Scan the records for the string "height". State how many lines contain it and add nothing.

* MATERIAL PROVIDED:
+ + + +

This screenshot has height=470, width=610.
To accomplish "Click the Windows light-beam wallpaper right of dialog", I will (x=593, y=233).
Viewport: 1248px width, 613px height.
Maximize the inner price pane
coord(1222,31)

+ + + +

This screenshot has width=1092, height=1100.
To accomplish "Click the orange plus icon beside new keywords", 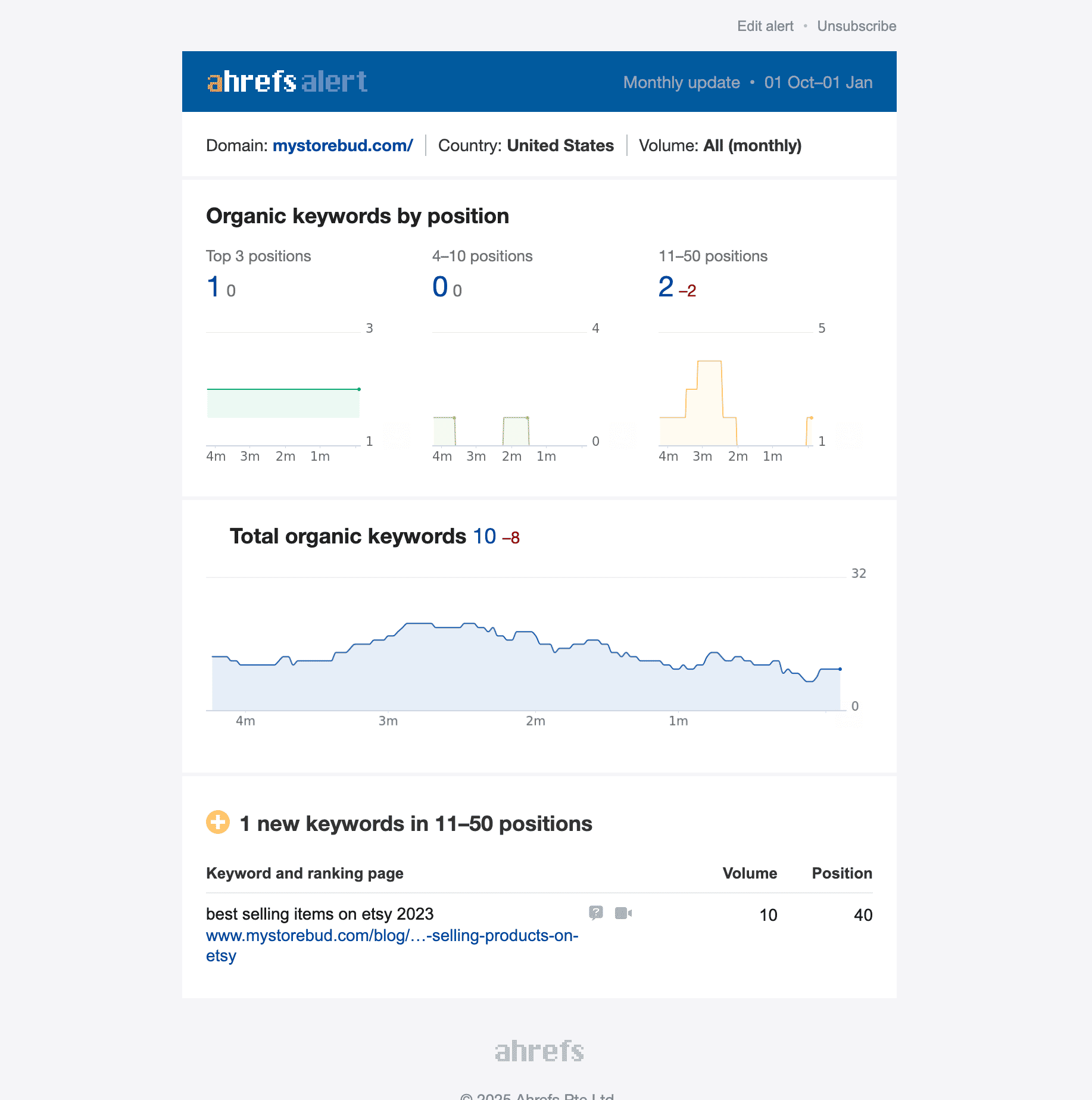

+ + + +

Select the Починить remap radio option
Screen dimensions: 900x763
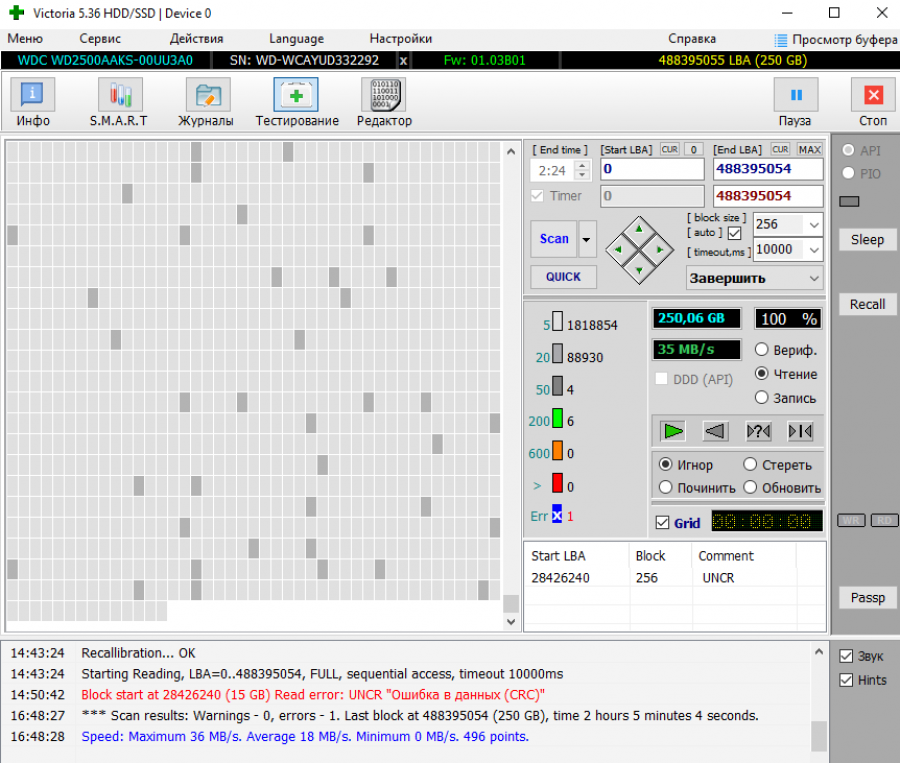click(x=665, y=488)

+ + + +

* TASK SOLUTION:
3